The other side of the monument, facing east, honours the victims of residential schools, both those who survived and died.
Among those students who were a part of the initial design three years ago was Avery Many Bears, now 20-years-old.
“This is amazing. Seeing it from a little piece of paper to right now,” said Many Bears. “At first it started with a class and then it went to another class. I don’t know how many hours we spent on this and how many days and months we spent on this.”
On Saturday morning, Many Bears joined fellow students Hungry Wolf, Hunter Heavy Runner and Kiara Rabbit in officially unveiling the monument.
“It’s really special for me,” said Many Bears. “I’ve never seen anything like this before. Just seeing it is really special.”
Saturday’s ceremony featured speeches, music from a drum group and concluded with a round dance in a full circle around the monument.
“We’ve invited various community members as well as the students and the elders who have been key parts,” said Baldwin. “We’ve really tried hard to work with the elders along the way, including picking the site and which direction the buffalo should be facing. The students and I are learning about practices and culture and traditions along the way.”
With Indigenous Awareness Week kicking off this week as well as the news of the discovery of the remains of 215 children found buried at a former Kamloops Indian Residential School last month, Baldwin said she and her students talked about the timing of Saturday’s unveiling a few days prior to the event.
“This has been three years in the making, but for it to come out now when all of the bodies are being found at the schools, we’re hoping this will provide a space that people can come and connect and get to know each other.”
Baldwin said Saturday’s unveiling is just Stage 1 for the site located just off Cardston’s main street, across from the provincial building.
“We still need a lot of fundraising to happen for the sidewalks, benches and more informational facts we want to see happen,” she said. “We want to get more Indigenous artwork in the area.

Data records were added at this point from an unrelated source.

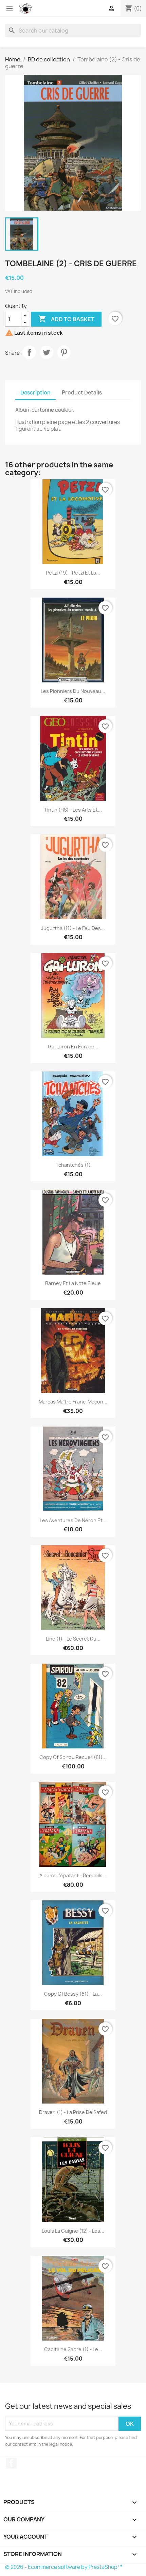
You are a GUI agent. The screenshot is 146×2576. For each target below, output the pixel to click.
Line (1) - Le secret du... (73, 1638)
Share (29, 352)
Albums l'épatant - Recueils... (73, 1875)
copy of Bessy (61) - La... (73, 1994)
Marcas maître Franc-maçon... (73, 1401)
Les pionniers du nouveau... (73, 691)
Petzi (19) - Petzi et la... (73, 572)
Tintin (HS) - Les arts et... (73, 810)
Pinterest (64, 352)
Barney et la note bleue (73, 1283)
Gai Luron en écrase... (73, 1046)
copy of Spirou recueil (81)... (73, 1757)
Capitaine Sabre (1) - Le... (73, 2349)
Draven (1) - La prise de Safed (73, 2112)
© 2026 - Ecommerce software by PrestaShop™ (63, 2567)
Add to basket (66, 319)
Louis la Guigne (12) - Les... (73, 2231)
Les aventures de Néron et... (73, 1520)
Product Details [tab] (82, 392)
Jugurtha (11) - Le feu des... (73, 928)
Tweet (46, 352)
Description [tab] (35, 392)
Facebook (11, 2463)
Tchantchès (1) (73, 1165)
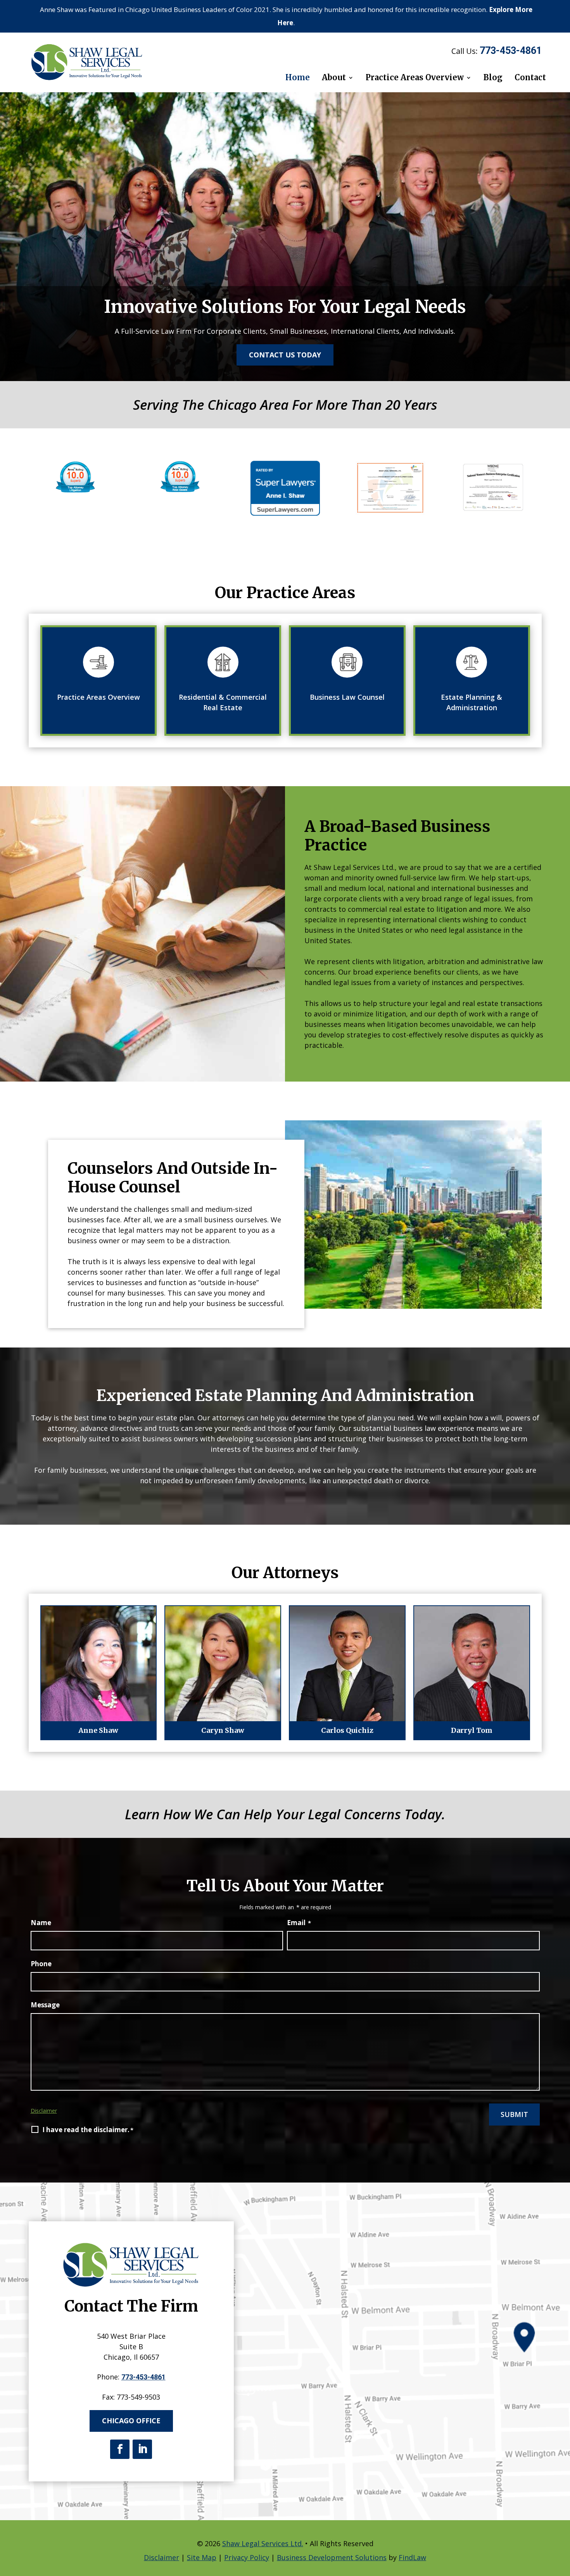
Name (41, 1922)
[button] (561, 2567)
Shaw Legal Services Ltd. (262, 2543)
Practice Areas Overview (415, 78)
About (334, 78)
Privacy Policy (246, 2557)
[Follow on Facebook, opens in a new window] (120, 2449)
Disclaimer (44, 2110)
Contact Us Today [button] (285, 354)
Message (45, 2004)
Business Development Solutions (332, 2557)
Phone (41, 1963)
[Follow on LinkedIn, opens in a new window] (142, 2449)
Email (299, 1922)
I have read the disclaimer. (87, 2130)
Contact (530, 78)
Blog (493, 78)
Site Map (201, 2557)
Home (297, 78)
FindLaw (412, 2557)
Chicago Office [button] (131, 2420)
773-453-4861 (511, 50)
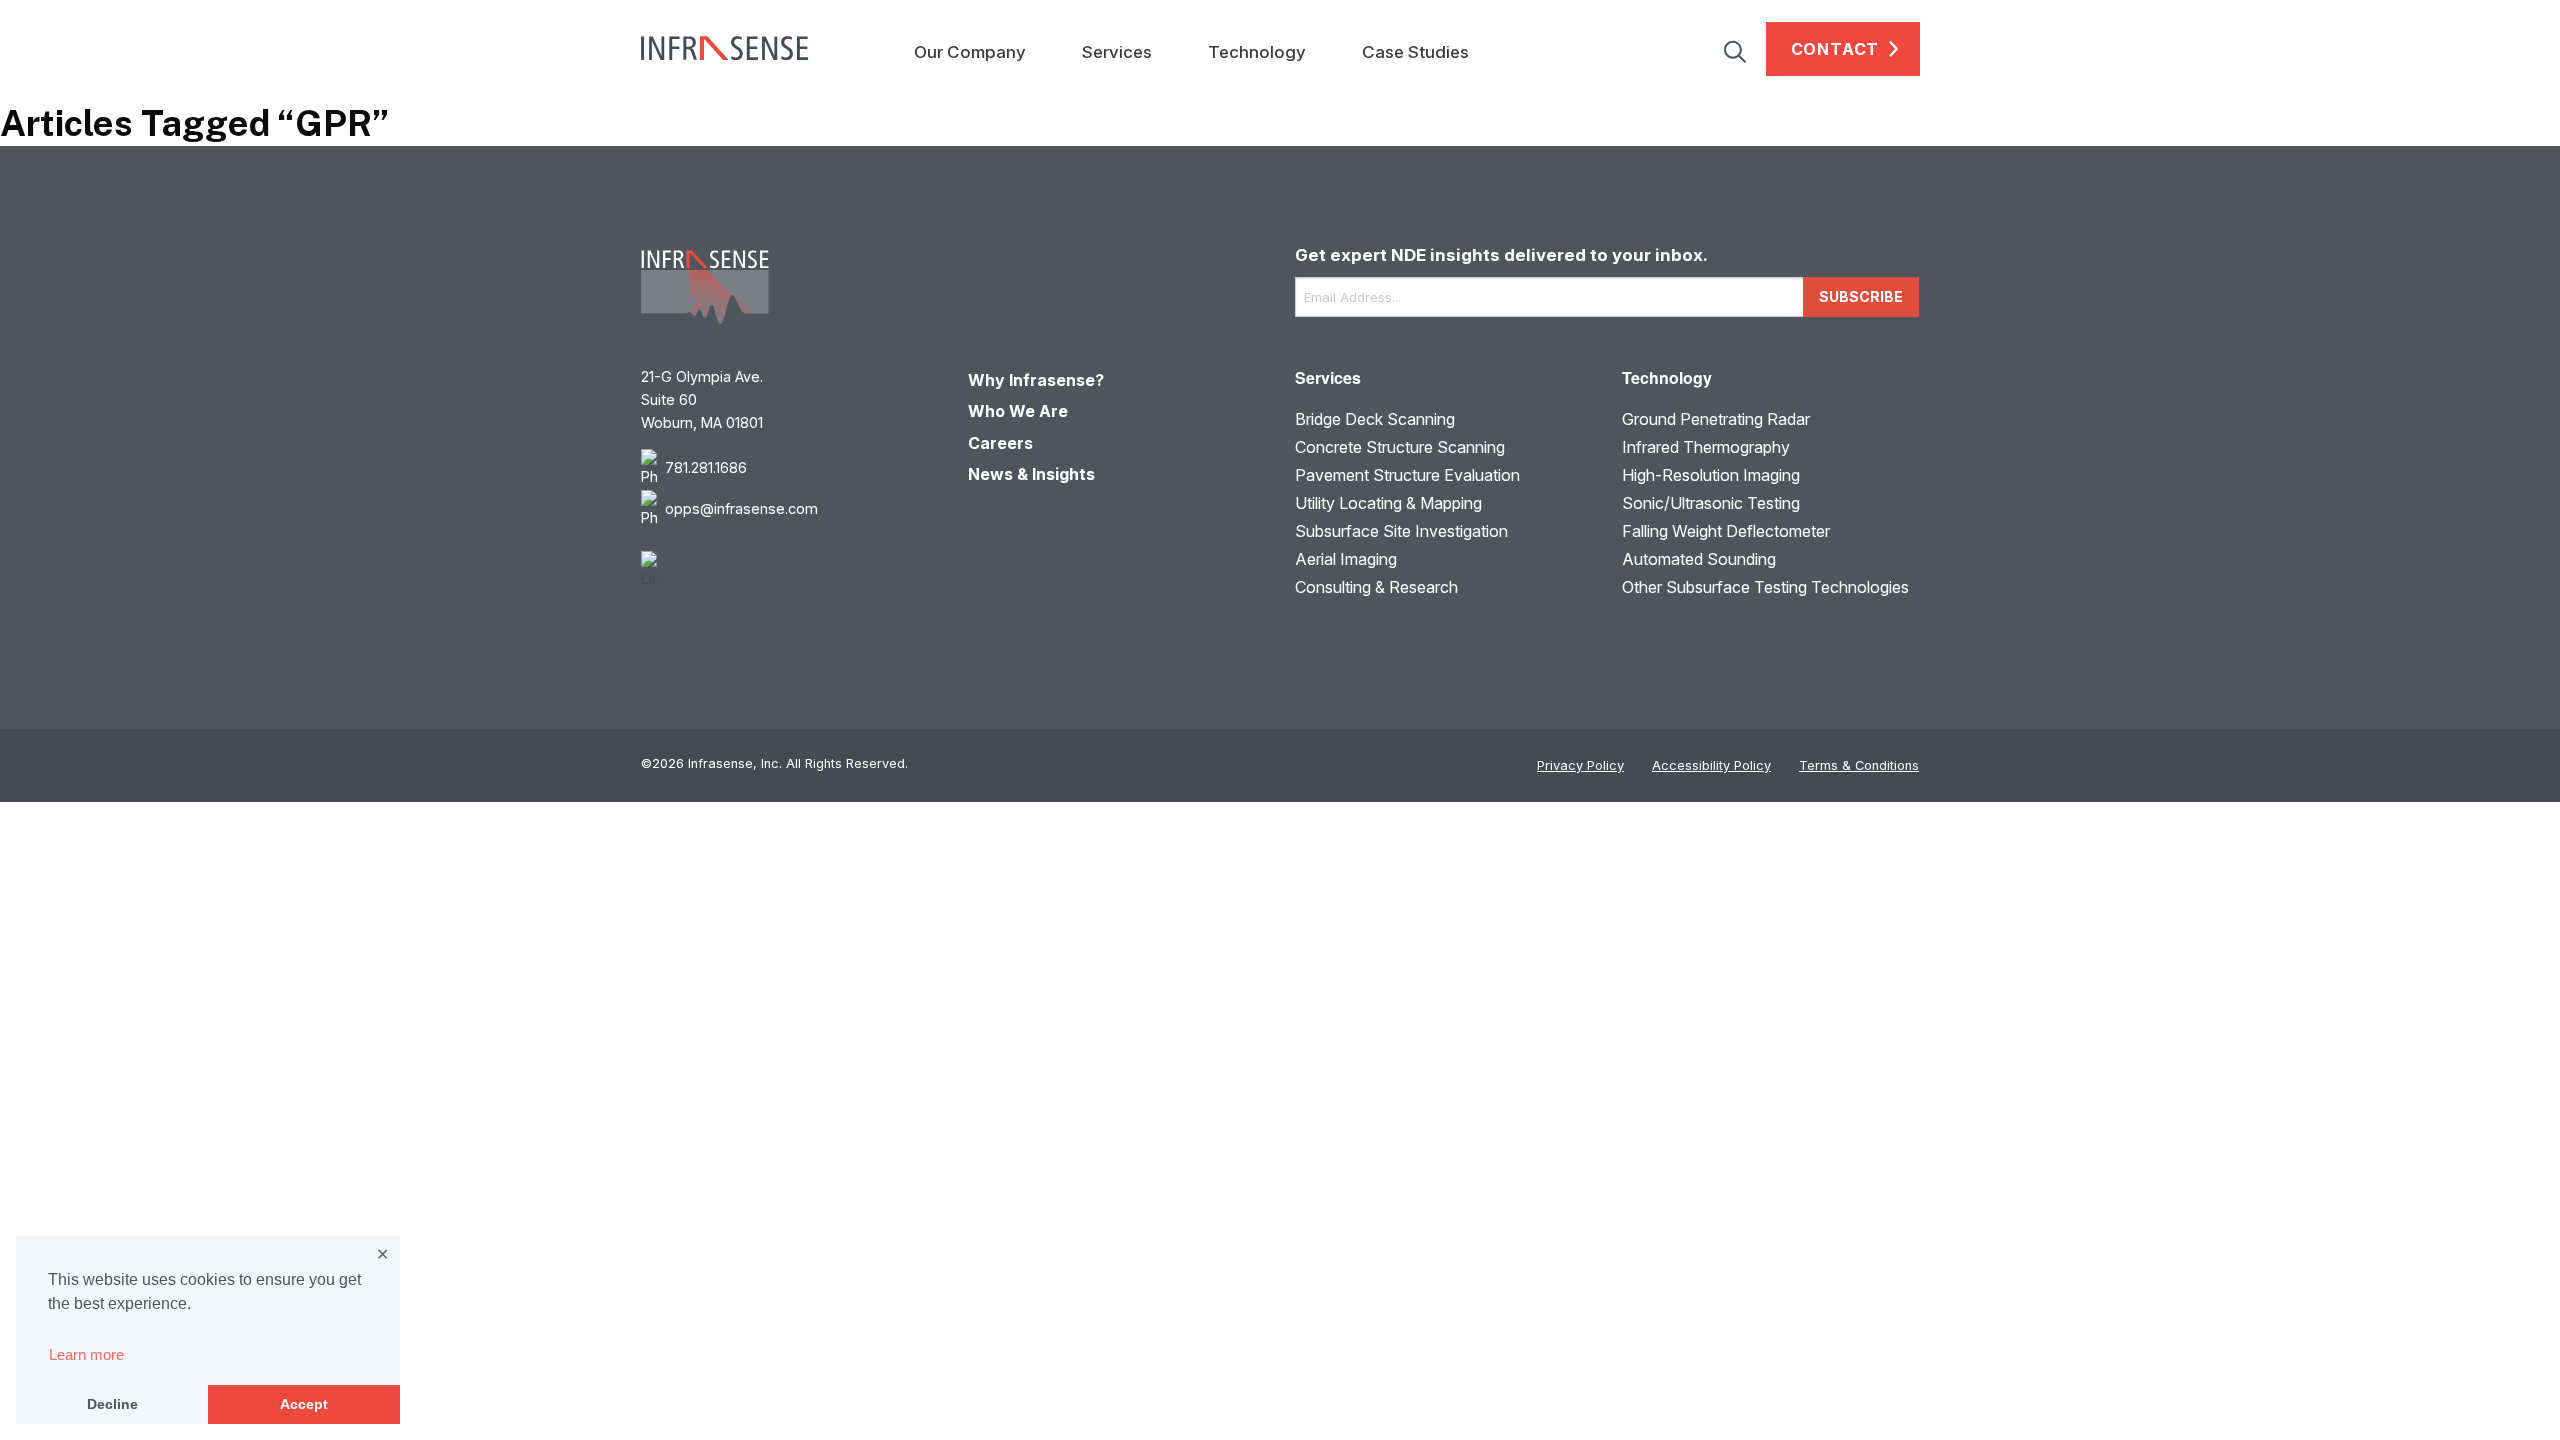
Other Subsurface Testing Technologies (1765, 587)
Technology (1257, 52)
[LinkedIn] (789, 570)
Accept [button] (304, 1404)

So the students named it the Riverside Healing Garden and Monument. So we want to develop the garden further. We’re hoping the schools will use it as a space to bring students down and use it as an educational space.”
Among the speakers on Saturday was Ramona Big Head, who did her thesis on the Baker Massacre and is now the principal at Kainai High School on the Blood Reserve and a PhD candidate out of British Columbia.
Big Head’s great, great grandmother, Holy Bear Woman, was a child at the massacre who eventually married and came to the Canadian side of the border.
“That’s where all of us are descendants,” said Big Head. “That’s how many generations back. It wasn’t even that long ago.”
Big Head expressed her gratitude to Baldwin and her students for reading her thesis and research on the Baker Massacre.
She also went to their classroom and shared her story with the students.
“Then they put this together and in the town of Cardston this is so important,” said Big Head. “We are so close to the border, it’s acknowledgement that this happened. You’re not going to find monuments like this in the state of Montana. But here, I commend Kara Baldwin and her students for doing this. It’s so important and I know this is going to live on for years and I’m looking forward to bringing my children, my grandchildren and my own students here so they will know. We can’t forget this story. It’s very real and it’s important.”